> [THE EXERCISE]: Substitute "Which point should be clicked to:" for every occurrence of "Where should I click to:" in the entries below, and reproduce all of the entries with nothing else changed.

Dataset excerpt
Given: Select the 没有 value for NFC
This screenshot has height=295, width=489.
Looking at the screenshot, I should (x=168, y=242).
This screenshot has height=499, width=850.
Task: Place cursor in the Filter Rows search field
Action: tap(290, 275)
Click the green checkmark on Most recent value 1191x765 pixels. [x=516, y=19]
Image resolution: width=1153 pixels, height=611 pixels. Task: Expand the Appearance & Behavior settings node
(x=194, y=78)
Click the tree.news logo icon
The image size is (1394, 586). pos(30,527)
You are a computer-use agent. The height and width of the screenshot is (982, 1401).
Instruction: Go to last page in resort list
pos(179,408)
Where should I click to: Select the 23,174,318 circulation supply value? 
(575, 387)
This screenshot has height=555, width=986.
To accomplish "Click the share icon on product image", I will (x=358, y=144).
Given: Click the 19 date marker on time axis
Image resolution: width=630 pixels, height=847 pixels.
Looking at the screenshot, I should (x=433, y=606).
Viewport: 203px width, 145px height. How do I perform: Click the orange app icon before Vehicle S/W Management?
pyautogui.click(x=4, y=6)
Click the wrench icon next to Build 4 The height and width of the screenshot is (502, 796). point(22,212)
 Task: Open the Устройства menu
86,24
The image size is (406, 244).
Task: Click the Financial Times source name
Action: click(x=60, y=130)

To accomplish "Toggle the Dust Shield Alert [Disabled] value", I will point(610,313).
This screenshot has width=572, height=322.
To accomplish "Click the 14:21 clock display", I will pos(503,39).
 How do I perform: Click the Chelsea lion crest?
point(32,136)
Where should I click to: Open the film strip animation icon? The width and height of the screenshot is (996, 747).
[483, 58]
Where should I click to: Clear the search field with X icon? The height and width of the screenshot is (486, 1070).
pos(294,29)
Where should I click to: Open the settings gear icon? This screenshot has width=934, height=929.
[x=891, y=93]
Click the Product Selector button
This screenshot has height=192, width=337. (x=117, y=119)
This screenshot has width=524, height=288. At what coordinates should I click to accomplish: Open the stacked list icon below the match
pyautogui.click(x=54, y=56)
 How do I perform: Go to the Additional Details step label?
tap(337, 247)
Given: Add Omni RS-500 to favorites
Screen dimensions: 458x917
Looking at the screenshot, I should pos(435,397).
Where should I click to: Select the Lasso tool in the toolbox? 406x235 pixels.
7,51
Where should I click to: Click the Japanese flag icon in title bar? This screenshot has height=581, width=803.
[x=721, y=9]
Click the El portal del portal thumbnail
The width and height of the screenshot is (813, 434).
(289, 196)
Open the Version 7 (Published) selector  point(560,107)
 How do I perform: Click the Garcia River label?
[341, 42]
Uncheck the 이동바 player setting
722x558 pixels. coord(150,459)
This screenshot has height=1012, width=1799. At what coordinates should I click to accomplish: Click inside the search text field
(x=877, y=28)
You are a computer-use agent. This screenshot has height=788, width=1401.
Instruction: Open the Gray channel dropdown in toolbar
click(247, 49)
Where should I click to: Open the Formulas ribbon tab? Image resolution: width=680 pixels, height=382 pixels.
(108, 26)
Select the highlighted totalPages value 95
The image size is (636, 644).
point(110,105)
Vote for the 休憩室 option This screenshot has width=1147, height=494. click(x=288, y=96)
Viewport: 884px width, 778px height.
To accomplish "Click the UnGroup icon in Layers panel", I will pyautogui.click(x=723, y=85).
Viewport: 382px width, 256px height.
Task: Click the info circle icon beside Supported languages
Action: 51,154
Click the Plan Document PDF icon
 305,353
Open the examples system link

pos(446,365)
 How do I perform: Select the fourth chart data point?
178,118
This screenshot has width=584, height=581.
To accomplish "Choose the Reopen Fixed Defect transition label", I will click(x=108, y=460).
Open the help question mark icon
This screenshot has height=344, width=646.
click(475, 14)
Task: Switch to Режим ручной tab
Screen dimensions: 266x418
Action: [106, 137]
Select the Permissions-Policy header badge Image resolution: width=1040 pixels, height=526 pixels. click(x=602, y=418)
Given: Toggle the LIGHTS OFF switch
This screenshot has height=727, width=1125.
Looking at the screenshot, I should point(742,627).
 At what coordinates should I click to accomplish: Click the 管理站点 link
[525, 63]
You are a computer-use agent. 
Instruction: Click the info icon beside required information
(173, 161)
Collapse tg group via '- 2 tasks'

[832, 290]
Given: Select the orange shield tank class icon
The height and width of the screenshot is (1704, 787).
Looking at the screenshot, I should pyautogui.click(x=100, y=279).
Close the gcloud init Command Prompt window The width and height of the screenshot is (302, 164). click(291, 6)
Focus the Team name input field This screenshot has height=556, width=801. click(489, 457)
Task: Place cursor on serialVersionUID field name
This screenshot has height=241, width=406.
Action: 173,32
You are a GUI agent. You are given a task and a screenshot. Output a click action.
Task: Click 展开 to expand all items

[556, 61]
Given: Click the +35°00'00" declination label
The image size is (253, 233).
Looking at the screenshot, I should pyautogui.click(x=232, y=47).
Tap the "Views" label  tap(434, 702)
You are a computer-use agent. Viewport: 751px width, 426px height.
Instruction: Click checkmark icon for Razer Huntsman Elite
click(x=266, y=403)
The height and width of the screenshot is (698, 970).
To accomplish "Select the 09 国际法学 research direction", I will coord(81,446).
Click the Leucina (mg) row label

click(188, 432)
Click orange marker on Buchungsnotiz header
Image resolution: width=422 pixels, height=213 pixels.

> [TASK RESPONSE]:
Given: Select the 没有 value for NFC
This screenshot has height=295, width=489.
Looking at the screenshot, I should (x=168, y=242).
This screenshot has height=499, width=850.
Task: Place cursor in the Filter Rows search field
Action: tap(290, 275)
Click the green checkmark on Most recent value 1191x765 pixels. [x=516, y=19]
Image resolution: width=1153 pixels, height=611 pixels. Task: Expand the Appearance & Behavior settings node
(x=194, y=78)
Click the tree.news logo icon
The image size is (1394, 586). pos(30,527)
You are a computer-use agent. The height and width of the screenshot is (982, 1401).
Instruction: Go to last page in resort list
pos(179,408)
Which point should be clicked to: Select the 23,174,318 circulation supply value? 
(575, 387)
This screenshot has height=555, width=986.
To accomplish "Click the share icon on product image", I will (x=358, y=144).
Given: Click the 19 date marker on time axis
Image resolution: width=630 pixels, height=847 pixels.
Looking at the screenshot, I should (x=433, y=606).
Viewport: 203px width, 145px height. How do I perform: Click the orange app icon before Vehicle S/W Management?
pyautogui.click(x=4, y=6)
Click the wrench icon next to Build 4 The height and width of the screenshot is (502, 796). point(22,212)
 Task: Open the Устройства menu
86,24
The image size is (406, 244).
Task: Click the Financial Times source name
Action: click(x=60, y=130)

To accomplish "Toggle the Dust Shield Alert [Disabled] value", I will point(610,313).
This screenshot has width=572, height=322.
To accomplish "Click the 14:21 clock display", I will pos(503,39).
 How do I perform: Click the Chelsea lion crest?
point(32,136)
Which point should be clicked to: Open the film strip animation icon? The width and height of the screenshot is (996, 747).
[483, 58]
Which point should be clicked to: Clear the search field with X icon? The height and width of the screenshot is (486, 1070).
pos(294,29)
Which point should be clicked to: Open the settings gear icon? This screenshot has width=934, height=929.
[x=891, y=93]
Click the Product Selector button
This screenshot has height=192, width=337. (x=117, y=119)
This screenshot has width=524, height=288. At what coordinates should I click to accomplish: Open the stacked list icon below the match
pyautogui.click(x=54, y=56)
 How do I perform: Go to the Additional Details step label?
tap(337, 247)
Given: Add Omni RS-500 to favorites
Screen dimensions: 458x917
Looking at the screenshot, I should pos(435,397).
Which point should be clicked to: Select the Lasso tool in the toolbox? 406x235 pixels.
7,51
Which point should be clicked to: Click the Japanese flag icon in title bar? This screenshot has height=581, width=803.
[x=721, y=9]
Click the El portal del portal thumbnail
The width and height of the screenshot is (813, 434).
(289, 196)
Open the Version 7 (Published) selector  point(560,107)
 How do I perform: Click the Garcia River label?
[341, 42]
Uncheck the 이동바 player setting
722x558 pixels. coord(150,459)
This screenshot has height=1012, width=1799. At what coordinates should I click to accomplish: Click inside the search text field
(x=877, y=28)
You are a computer-use agent. This screenshot has height=788, width=1401.
Instruction: Open the Gray channel dropdown in toolbar
click(247, 49)
Which point should be clicked to: Open the Formulas ribbon tab? Image resolution: width=680 pixels, height=382 pixels.
(108, 26)
Select the highlighted totalPages value 95
The image size is (636, 644).
point(110,105)
Vote for the 休憩室 option This screenshot has width=1147, height=494. click(x=288, y=96)
Viewport: 884px width, 778px height.
To accomplish "Click the UnGroup icon in Layers panel", I will pyautogui.click(x=723, y=85).
Viewport: 382px width, 256px height.
Task: Click the info circle icon beside Supported languages
Action: 51,154
Click the Plan Document PDF icon
 305,353
Open the examples system link

pos(446,365)
 How do I perform: Select the fourth chart data point?
178,118
This screenshot has width=584, height=581.
To accomplish "Choose the Reopen Fixed Defect transition label", I will click(x=108, y=460).
Open the help question mark icon
This screenshot has height=344, width=646.
click(475, 14)
Task: Switch to Режим ручной tab
Screen dimensions: 266x418
Action: [106, 137]
Select the Permissions-Policy header badge Image resolution: width=1040 pixels, height=526 pixels. click(x=602, y=418)
Given: Toggle the LIGHTS OFF switch
This screenshot has height=727, width=1125.
Looking at the screenshot, I should point(742,627).
 At what coordinates should I click to accomplish: Click the 管理站点 link
[525, 63]
You are a computer-use agent. 
Instruction: Click the info icon beside required information
(173, 161)
Collapse tg group via '- 2 tasks'

[832, 290]
Given: Select the orange shield tank class icon
The height and width of the screenshot is (1704, 787).
Looking at the screenshot, I should pyautogui.click(x=100, y=279).
Close the gcloud init Command Prompt window The width and height of the screenshot is (302, 164). click(291, 6)
Focus the Team name input field This screenshot has height=556, width=801. click(489, 457)
Task: Place cursor on serialVersionUID field name
This screenshot has height=241, width=406.
Action: 173,32
You are a GUI agent. You are given a task and a screenshot. Output a click action.
Task: Click 展开 to expand all items

[556, 61]
Given: Click the +35°00'00" declination label
The image size is (253, 233).
Looking at the screenshot, I should pyautogui.click(x=232, y=47).
Tap the "Views" label  tap(434, 702)
You are a computer-use agent. Viewport: 751px width, 426px height.
Instruction: Click checkmark icon for Razer Huntsman Elite
click(x=266, y=403)
The height and width of the screenshot is (698, 970).
To accomplish "Select the 09 国际法学 research direction", I will coord(81,446).
Click the Leucina (mg) row label

click(188, 432)
Click orange marker on Buchungsnotiz header
Image resolution: width=422 pixels, height=213 pixels.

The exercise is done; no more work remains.